Let's see if I understand your requirements:
You have two strings, which I'll call KEY
and LIMIT
. And you want to print:
At most 20 lines before a line containing KEY
, but stopping if there is a blank line.
All the lines between a line containing KEY
and the following line containing LIMIT
. (This ignores your requirement that there be no more than 100 such lines; if that's important, it's relatively straightforward to add.)

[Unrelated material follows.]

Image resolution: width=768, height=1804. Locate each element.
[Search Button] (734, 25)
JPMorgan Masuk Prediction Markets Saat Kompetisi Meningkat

The easiest way to accomplish (1)
is to keep a circular buffer of 20 lines, and print it out when you hit key
. (2)
is trivial in either sed or awk, because you can use the two-address form to print the range.
So let's do it in awk:
#file: extract.awk
# Initialize the circular buffer
BEGIN { count = 0; }
# When we hit an empty line, clear the circular buffer
length() == 0 { count = 0; next; }
# When we hit `key`, print and clear the circular buffer
index($0, KEY) { for (i = count < 20 ? 0 : count - 20; i < count; ++i)
print buf[i % 20];
hi = 0;
}
# While we're between key and limit, print the line
index($0, KEY),index($0, LIMIT)
{ print; next; }
# Otherwise, save the line
{ buf[count++ % 20] = $0; }
In order to get that to work, we need to set the values of KEY
and LIMIT
. We can do that on the command line:
awk -v "KEY=4320101" -v "LIMIT=</eventUpdate>" -f extract.awk $FILENAME
Notes:
I used index($0, foo)
instead of the more usual /foo/
, because it avoids having to escape regex special characters, and there is nowhere in the requirements that regexen are even desired. index(haystack, needle)
returns the index of needle
in haystack
, with indices starting at 1
, or 0
if needle
is not found. Used as a true/false value, it is true of needle
is found.
next
causes processing of the current line to end. It can be quite handy, as this little program shows.